A Chengdu (Sichuan) sa ville natale, Wang Xuzhong vécut une vie plutôt heureuse et sans histoire avec son épouse, son métier de tailleur lui permettant de faire bouillir la marmite pour leurs 4 enfants. De « col Mao » en qipao (robe fuseau fendue sur le côté), il traversa ainsi sans s’en apercevoir toutes les phases du XX siècle chinois, du régime de Chang Kachek à Mao et sa suite.
Et puis la vie va : en 1999, le voilà veuf à 71 ans, seul dans son nid vide, les oisillons s’étant depuis longtemps envolés. Avec courage, il resta attelé à ses machines à coudre. L’ouvrage au moins ne manquait pas, avec son aiguillée légendaire dans le quartier !

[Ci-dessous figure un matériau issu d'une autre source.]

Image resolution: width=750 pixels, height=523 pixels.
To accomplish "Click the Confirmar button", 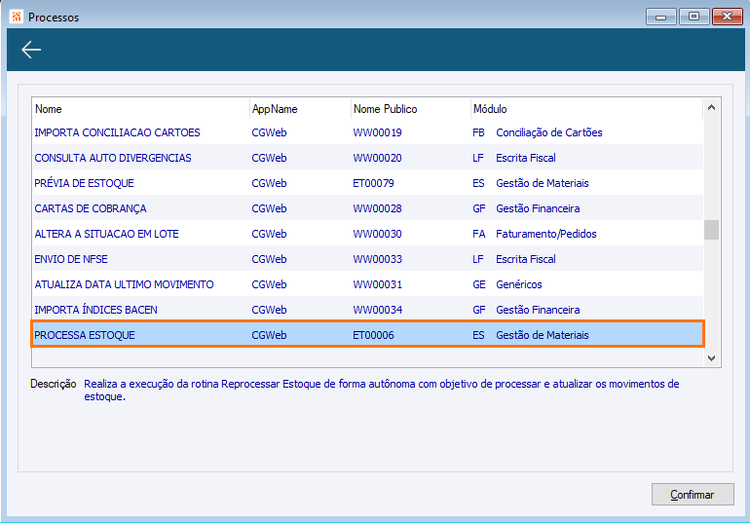I will point(692,494).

Il tint ainsi plusieurs années mais bientôt chaque matin au lever il sentit les rhumatismes toujours plus fort, le tremblement de sa main toujours moins dissimulable. Quand il se levait de sa machine pour s’étirer, ses vertèbres craquaient sournoisement – le tour de rein guettait. En 2002, il dut se rendre à l’évidence : les 12 heures quotidiennes sept jours sur sept, ce n’était plus pour lui. Et s’il en doutait, la réalité cruelle se rappelait à son bon souvenir, sous la forme de cet ourlet en zigzag, que lui rapportait la cliente mi-apitoyée, mi-furibonde… La mort dans l’âme, il dut bien en convenir, l’heure sonnait de rendre son tablier. Côté argent, il survivrait bien avec ses 800 yuans de retraite, supplémentée parfois par quelques petits billets de ses enfants !
Fini le turbin, donc, mais très vite, l’oisiveté nouvelle fut insupportable. Ses jours s’écoulèrent chargés d’interminable ennui, chaque heure devant être domestiquée comme une vicieuse rosse. En 2007, la mort de son cadet, son fils chéri, n’arrangea rien à son moral. De longue date ses enfants le laissaient tomber : chichement, ses filles lui octroyaient une visite mensuelle et son aîné Wang Long passait le week-end lui porter ses plats préparés, son linge propre, comme l’y obligeait la loi. Mais n’y éprouvant à l’évidence aucun plaisir, il ne s’attardait pas. Son voisinage le regardait, tel un être diaphane, déjà un pied dans la tombe, l’esprit dans l’au-delà.
Un beau jour d’avril de 2012, Xuzhong se révolta. A 84 ans, il ne s’en irait pas comme ça. Selon un ami, une école des Beaux-arts cherchait un vieillard n’ayant pas froid aux yeux (ni ailleurs !). Il se présenta, fut conduit séance tenante à l’atelier où l’attendaient les gars d’Z’ arts pinceau en main : il était modèle ! Nu comme un ver, il posa 4 h ce jour-là sans honte pour ses rides et ses membres fondus. Plus que les 400¥ de sa paie, ce qui l’éblouit fut le fruit de ce travail, les tableaux, visions magnifiées de son être, où il sentit un effort de recomposition humaniste.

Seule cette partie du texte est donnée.